Wednesday, April 25, 2007

random thoughts

i went to the mall today and noticed some things.
first of all, is it just me or are leggings back in? saw them in ads, saw them on women in the mall. i mean, leggings as in 80s. with long tops and wide belts. leggings.

second of all... it is so (i can't think of a word) to see the contrast between the advertisements plastered larger-than-life across the mall and the oh-so-ordinary people walking by them, trying to look like them. like the leggy cindy crawford in a dress for new york and company, or a smoky-smiling clive owen over a bottle of cologne, or ines sastre looking sultry and slender in a lancome ad, and facing these pictures is a short, bony, hunched-over asian woman with pockmarked skin and glasses, or a

haha i never finished this post but it got published anyway. probably my sneaky husband using my computer!!!

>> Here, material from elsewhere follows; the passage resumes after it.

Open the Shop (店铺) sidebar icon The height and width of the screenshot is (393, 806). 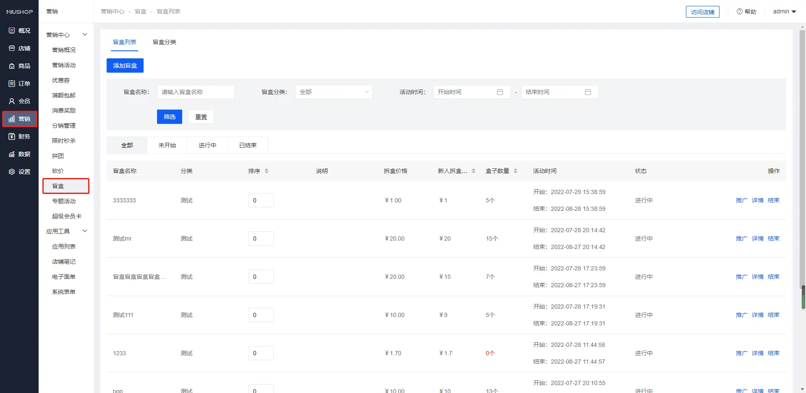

anyway. so i was saying, it just bothers me how far from reality advertising is. people are not like that, and why should we all feel awful and ugly and keep trying to make ourselves look like an airbrushed picture of an abnormal person (okay so maybe clive owen's not abnormal, just a particularly good specimen of normal)... except to spend money? why do we all fall for it? i wish i could raise musa away from advertising entirely... have you ever watched kids' commercials, for toys and such? especially boys' toys? sometimes they actually look angry as they fire their robots at each other... what's that supposed to do, encourage boys to "act like boys" and is that what boys "act like?"

God, i just want to go buy a splotch of land somewhere far away and grow my own sheep and chickens and crops and herbs and stay away from everything. i really wish it were possible... i mean, i wish i were capable of doing it, i know it's a lot more work than i'm used to and i'd probably give up and pine for my comforts. but anyway, i guess it wouldn't constitute being a good Muslim... you know, leaving the world behind and not doing any good for anyone...

anyway, my third thought was that Godiva chocolates are THE BEST boxed chocolates out there, at least in america. try their new roasted almond butter truffle. i mean, at $1.67 for one little ball of chocolate, it's extravagant, but it TASTES extravagant. WOW. oh my. indulge, indulge.

and another thing i wanted to share. went to a restaurant recently for an article. wonderful food, actually, and friendly staff, great place, but they SO need an editor for their menu!!
okay, so i'm being a nerd snob. but i can't help it, it's what my mommy made me :) here are some of the choice errors i found, typed exactly as they were in the menu (some more than once):

Gram cracker crust
Broccoli A gratin
Beur Blanc Sauce
Fillet Mignon
whole main lobster
Red skin potatoes
corn on the cobb
Andouli sausage
Caribbean style Jerked Chicken

okay, on to next post...

Thursday, April 19, 2007

at the park with nani and nana

here is a picture of musa (being held in place on the side by my dad) at pullen park in raleigh - he had so much fun mashallah! (we all did)

Monday, April 16, 2007

"The "Good" Muslims: U.S. Newspaper Coverage of Pakistan"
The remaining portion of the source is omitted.